1-磷酸鞘氨醇诱导上皮重塑在鼻息肉激素抵抗中的作用和机制研究

Systemic/local corticosteroid is the main treatment of chronic sinusitis with nasal polyps at present. However, nearly 20 ~ 40% of these patients is insensitive or resistant to corticosteroid. Therefore, it is urgent to explore an effective treatment on steroid-resistant nasal polyps. Our team found that Sphingosine-1-phosphate (S1P) increased in tissues of steroid-resistant nasal polyps significantly. It can stimulate the proliferation of the epithelium cells in nasal polyps and the oral corticosteroid can not suppress expression of S1P. Under the context of the state-of-the-art research at home and abroad, also based on the preliminary work, this research work proposed that, S1P can mediate steroid resistance by inducing epithelium remodelling of nasal polyps. Due to this proposal, our new experiment will be carried out in the following sections. Experiment in vitro: First, to explore the characteristics of S1P expression pattern in human nasal polyps by detecting nasal polyps through Western Blot、real time-PCR、Elisa, etc. Second, S1P is used to stimulate the epithelial cells of nasal polyps cultivated in vitro to explore the effect of S1P on epithelium remodelling and the role of corticosteroid in the effect above. After that, to research the mechanism furtherly of S1P on inducing epithelial cells proliferation and abnormal differentiation of human nasal polyps using technologies including PCR chip, siRNA interference strategies, etc. Experiment in vivo: To set up nasal polyp model in mice. Similar experimental technique with experiment in vitro could be adopted to reveal the role of S1P in promoting epithelium remodelling and inducing steroid resistance of mice nasal polys. In conclusion, the research work has significantly meanings in clarifying the mechanism of steroid resistance in nasal polyps, and providing an innovative evidence and therapeutic target in improving and reversing steroid-resistant nasal polyps.
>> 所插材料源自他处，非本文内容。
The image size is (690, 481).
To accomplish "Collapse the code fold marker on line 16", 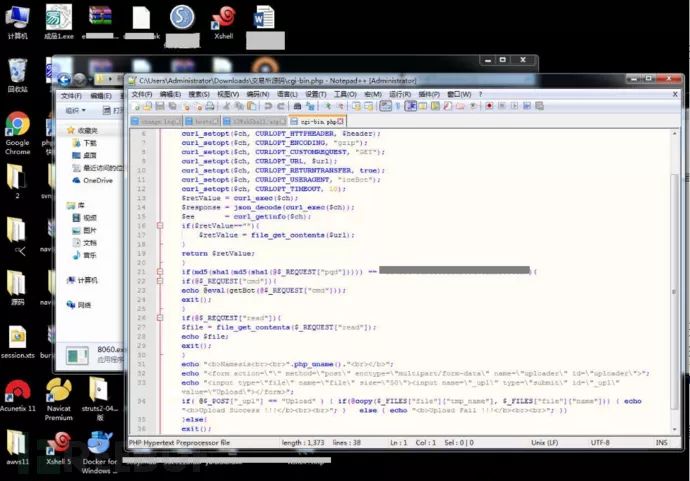I will coord(160,226).
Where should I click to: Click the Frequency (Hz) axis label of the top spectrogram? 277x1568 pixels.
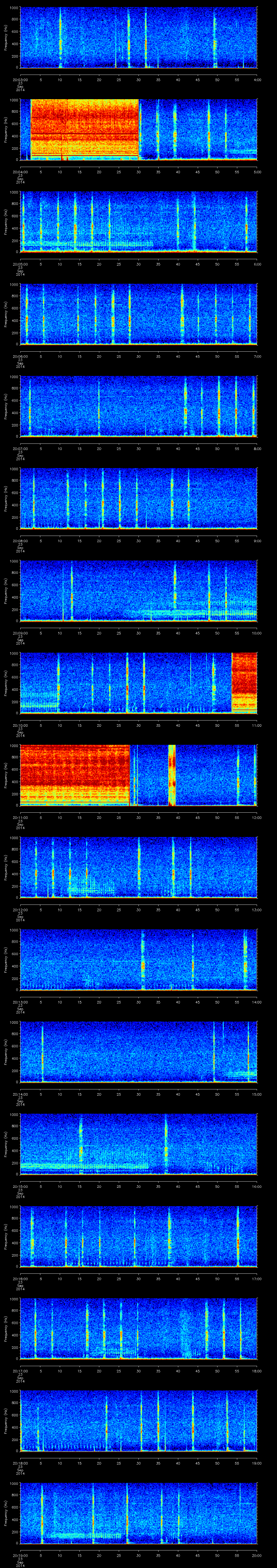(5, 38)
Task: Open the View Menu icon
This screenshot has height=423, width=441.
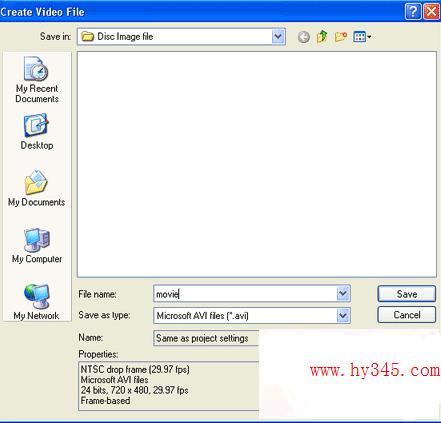Action: [x=362, y=37]
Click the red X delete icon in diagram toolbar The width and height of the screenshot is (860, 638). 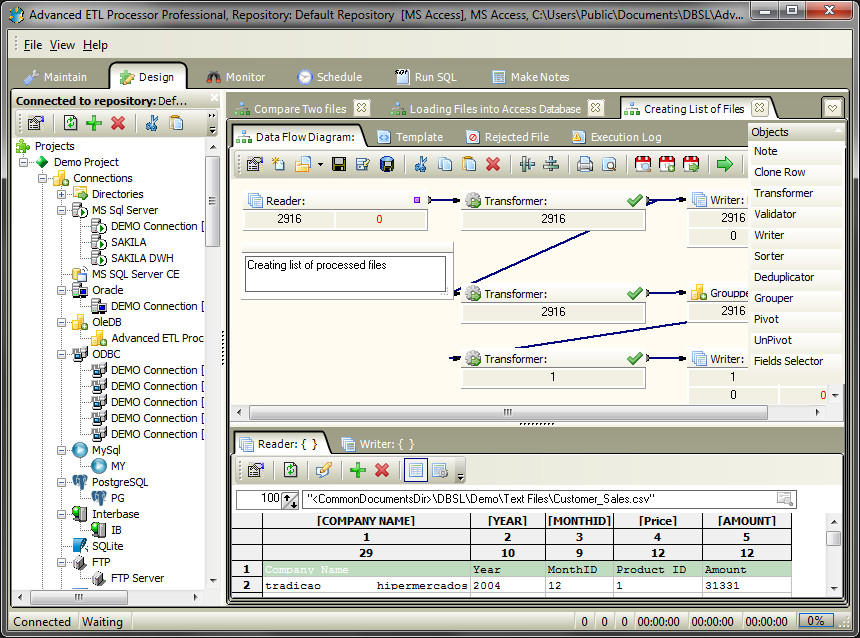(493, 164)
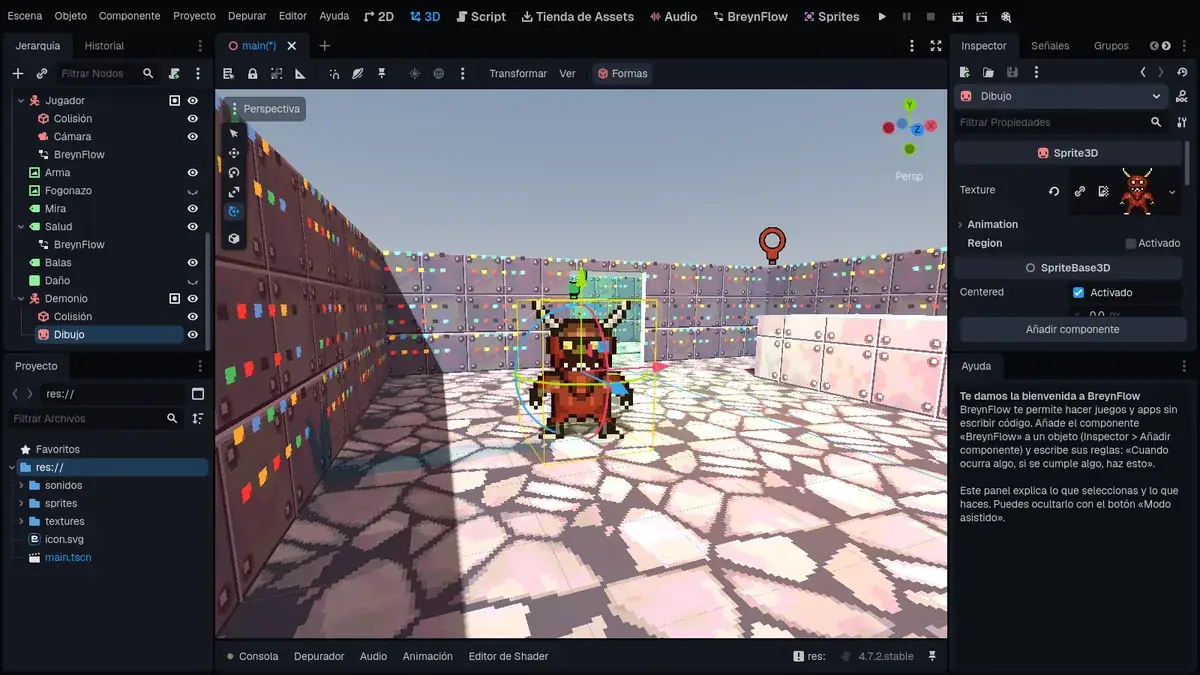
Task: Toggle distraction-free mode expand icon
Action: 935,46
目前慢性鼻窦炎鼻息肉的治疗方法主要以全身/局部糖皮质激素药物为主，然而临床上仍约有20~40%的患者对糖皮质激素的治疗不敏感或抵抗。因此，治疗激素抵抗型的鼻息肉是当前亟待解决的问题。我们研究发现激素抵抗型的鼻息肉组织中1-磷酸鞘氨醇（S1P）显著升高，S1P能刺激鼻息肉上皮细胞增殖，且口服糖皮质激素不能抑制其表达。本课题组综合国内外研究和前期基础提出假设：S1P 可能通过诱导鼻息肉上皮重塑介导对糖皮质激素的抵抗效应。我们拟采用Western Blot、real time-PCR、Elisa、PCR芯片、siRNA干扰策略等技术结合实验动物模型，研究S1P 在人鼻息肉组织中的表达特征，探讨其对上皮重塑的作用及糖皮质激素对该作用的影响及其诱导人鼻息肉上皮细胞增殖和异常分化的机制。本研究将有助于进一步揭示鼻息肉产生糖皮质激素抵抗的机制，为改善或逆转鼻息肉激素抵抗提供新的治疗靶点和实验依据。

慢性鼻窦炎伴鼻息肉激素抵抗的机制尚未明确，其发生发展可能与多种因素有关，例如Mucin4的高表达等，近期研究发现1-磷酸鞘氨醇在激素抵抗型鼻息肉中表达升高并与p63呈正相关，S1P能刺激鼻息肉上皮细胞增殖，且口服糖皮质激素不能抑制其表达。本课题组综合国内外研究和前期研究基础提出假设：S1P 可能通过诱导鼻息肉上皮重塑介导对糖皮质激素的抵抗效应。本研究纳入术前口服甲泼尼龙20天的鼻息肉患者对其用药前后进行内镜评分、snot-22、及主观症状评分，收集其鼻息肉标本进行免疫组化及免疫荧光，western blot及Qpcr检测，同时建立小鼠鼻息肉动物模型。对收集到的临床资料进行秩合检验及sperman相关性分析。研究发现组织内 1-磷酸鞘氨醇 蛋白表达量与组织内嗜酸性粒细胞计数没有相关性，无论患者对激素敏感与否，其预后情况与血清嗜酸性粒细胞及组织内嗜酸性粒细胞没有相关性。在激素抵抗型鼻息肉中 Jnk1+2,MAPk14 及 TNF-A 表达增高，在 SPhK1(1-磷酸鞘氨醇激酶）表达增高的同时，上皮重塑相关因子MMP-7 及 ADMM33 蛋白表达量增高。